Der schöne Schein: Politologe Pallaver über die Berlusconisierung Italiens

Silvio Berlusconi: „Es gibt niemanden auf der Welt, der so tun kann, als könne er mit mir mithalten.“
© ALBERTO PIZZOLI

Selbstinszenierung, Geld und Macht: Silvio Berlusconi revolutionierte die italienische Politik und wurde international zum Vorläufer von Populisten und illiberalen Demokraten.

Mailand – Mit Silvio Berlusconi ist einer der schillerndsten europäischen Politiker der vergangenen Jahrzehnte für immer abgetreten.
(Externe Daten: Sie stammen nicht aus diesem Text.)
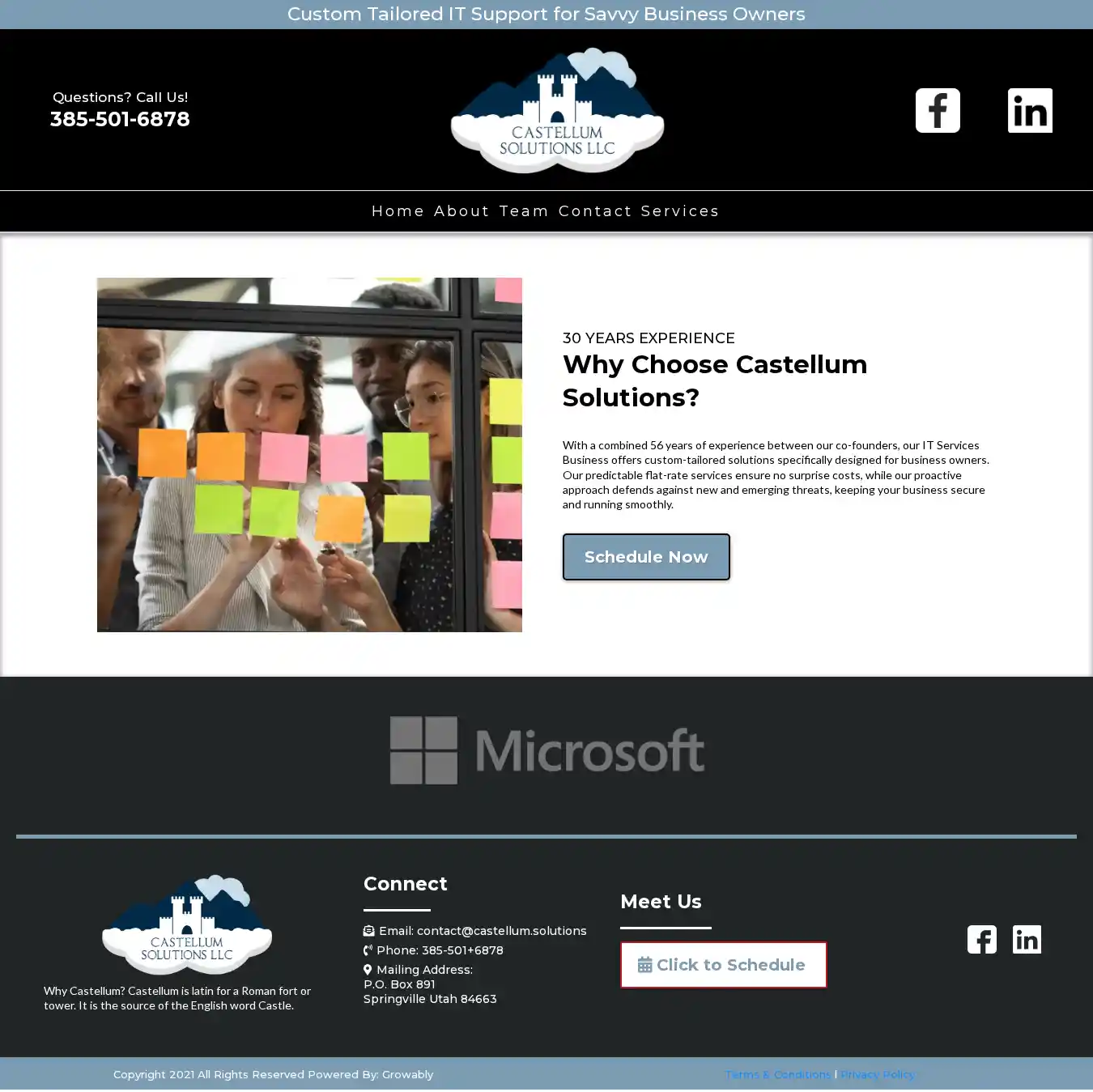
Task: Open the header Facebook icon
Action: [938, 110]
Er starb 86-jährig in der Mailänder Klinik San Raffaele, wie seine Familie und Unternehmen am Montag bekannt gaben.

Berlusconi hat die italienische Politik seit den neunziger Jahren geprägt und mit Skandalen und Sprüchen auch international für Schlagzeilen gesorgt. Viermal war er Ministerpräsident. Bescheidenheit war seine Sache nicht. „Ich bin der Jesus Christus der Politik“, sagte er einmal.
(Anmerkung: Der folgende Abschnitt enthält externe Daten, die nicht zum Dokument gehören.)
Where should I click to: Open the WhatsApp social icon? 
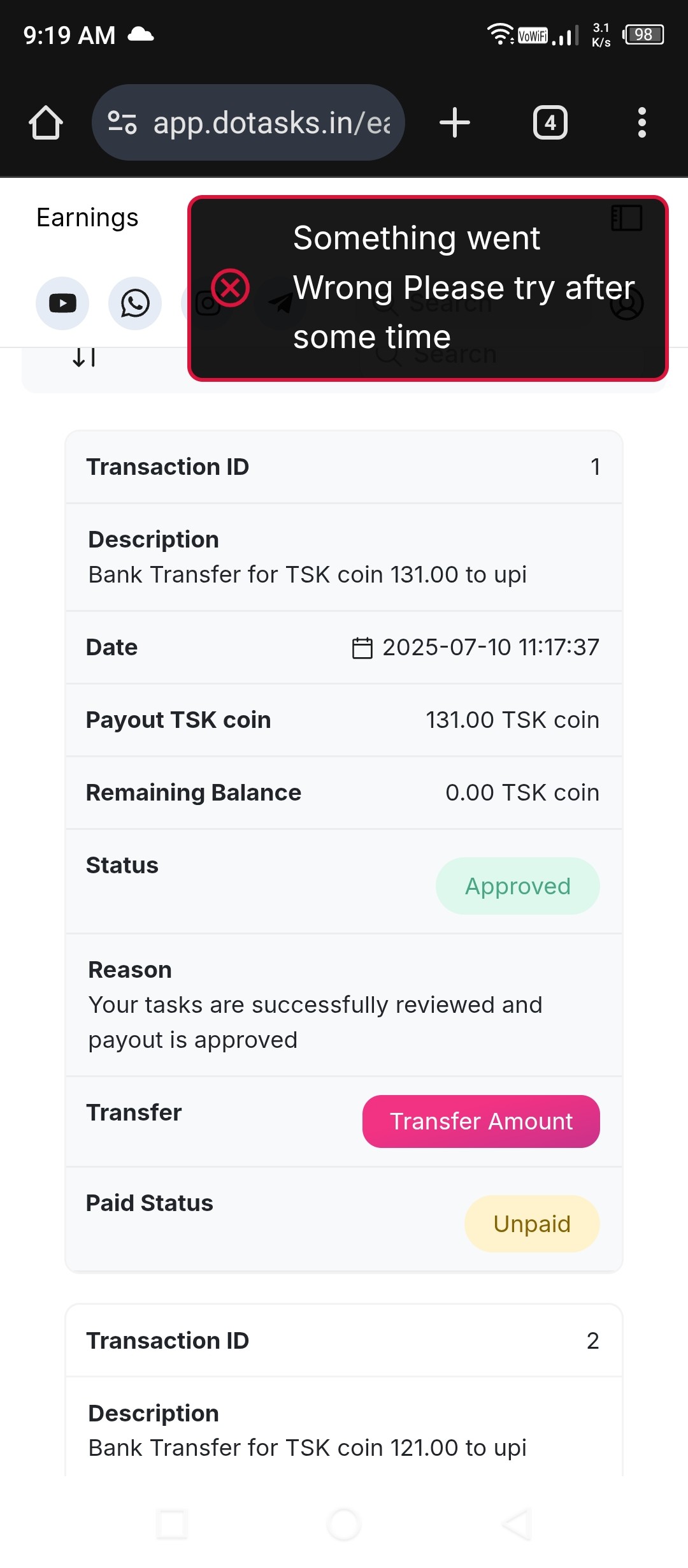[x=135, y=303]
Vor allem steht Berlusconi für einen neuen Typ von Politiker, der auch international ein Vorläufer für andere war, wie der Politologe Günther Pallaver der TT sagte. Als Milliardär, der sich populistisch als Opfer des Systems inszeniert, ging er dem früheren US-Präsidenten Donald Trump voran. Als Ministerpräsident, der versuchte, Justiz und Medien zu knebeln, lieferte er eine Vorlage für Ungarns Premier Viktor Orbán. „Er hat den Weg für die illiberale Demokratie geebnet, auch wenn er sie selbst nicht verwirklichen konnte“, sagt Pallaver.